永遠も半ばを過ぎて

なにかを書こう。なにかを書こうと思うときは、座ってみて、やろうと思っていたことがやる気にならないとき。せめてなにか生産的なことをと思って書いてみることが多い。前回の記事は3か月前。スタバで書いた。今もスタバ。少なくとも週に一度はスタバにいる。家で作業はできない。家では娘に絡まれる。娘の、数時間ぶりに見た時の美しさ可愛さ尊さ、しかしすぐに疲れて一人になりたくなってしまう。マリオワンダーやカービィのグルメフェスなど二人でプレイできるが、基本的に娘一人でやってもらおうと思っている。放置したほうが自分で試行錯誤してできるようになる。マリオワンダーのハナちゃんレース(グルメレースのようなもの)で娘がYが走るボタンであることを知らなくて負けているのを見たとき、Yボタン押しっぱなしで走るんだと教えるか迷って、教えなかった。何度も負けて泣きついてきたら教えてやろうと。そしたら2回目で理解してクリアしていた。俺が思ってる以上にできることがあるんだ。一緒にプレイしていたらもどかしくて教えたくなってしまう。寄り添って、ヘルプがあったときに助けるだけで良い。親はいても子は育つという言葉を昔読んだ。確かに親はいても子は育つ。親がいなければより育つ。だからなにか。なにを書こうとしていたか。そう、家では作業できない。だからスタバに行く。アプリで頼めば二杯目はベンティサイズでも100円。good。どうでもいいか。こんな話は。今は土曜日の朝。平日の怒りがまだ残っている。怒り。怒りではないのか。常に頭に、負の感情がある。頭の中がカユいんだ、そういう中島らもの本があったな。
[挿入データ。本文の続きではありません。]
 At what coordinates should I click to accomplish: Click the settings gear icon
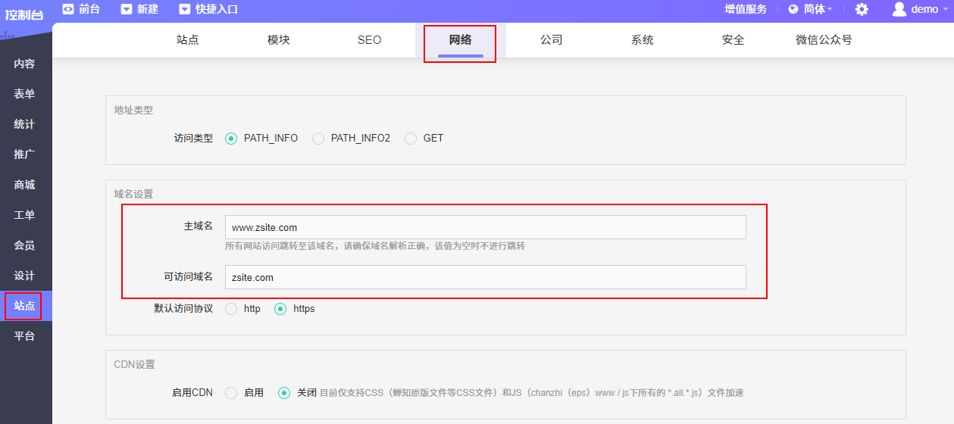click(x=862, y=9)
ただ、こうして生きてきてみるとわかるのだが、めったにはない、何十年に一回くらいしかないかもしれないが、『生きていてよかった』と思う夜がある。一度でもそういうことがあれば、あとはゴミクズのような日々であっても生きていける。だから「あいつも生きてりゃよかったのに」と思う。生きていて、バカをやって、アル中になって、醜く老いていって、それでも「まんざらでもない」瞬間を額に入れてときどき眺めたりして、そうやって生きていればよかったのに、と思う。

 ―――僕に踏まれた町と僕が踏まれた町

確かこの文の前には、生きていてもクソみたいなことばかりだ、大人になる前に、浪人時代に死んだアイツが正しかったんじゃないか、という内容があった気がする。だからこそ、それでも生きていてよかったと思う夜があると言っていることに力がある。ふと、中島らもには娘がいたのかなと思って調べてみた。いた。

1978年 娘誕生時点で中島らも26歳

1986年 頭の中がカユいんだ 34歳(娘6歳)

1989年 僕に踏まれた町と僕が踏まれた町 37歳 (娘11歳)

1991年 今夜、すべてのバーで 39歳(娘13歳)

1993年 ガダラの豚 41歳(娘15歳)

1994年 永遠も半ばを過ぎて 42歳(娘16歳)

2004年 中島らも死去 52歳(娘26歳)

そして2009年に娘は31歳で作家活動を開始している。俺はその2009年に19歳で、学生寮の狭い部屋でガダラの豚を読んでいた。翌日の試験勉強をしなければいけないのに読みふけってしまった。高校のときVIPPERな俺で、永遠も半ばを過ぎてがおすすめされていて読んだ。この本の出版は中島らもの娘が16歳のとき。思春期だから影響受けそう、と思ったけどwikiによるとカズオイシグロの私を離さないでを読んで作家になったらしい。そういうものか。中島らもの、生きていてよかったと思う夜にはきっと娘も含まれていただろう。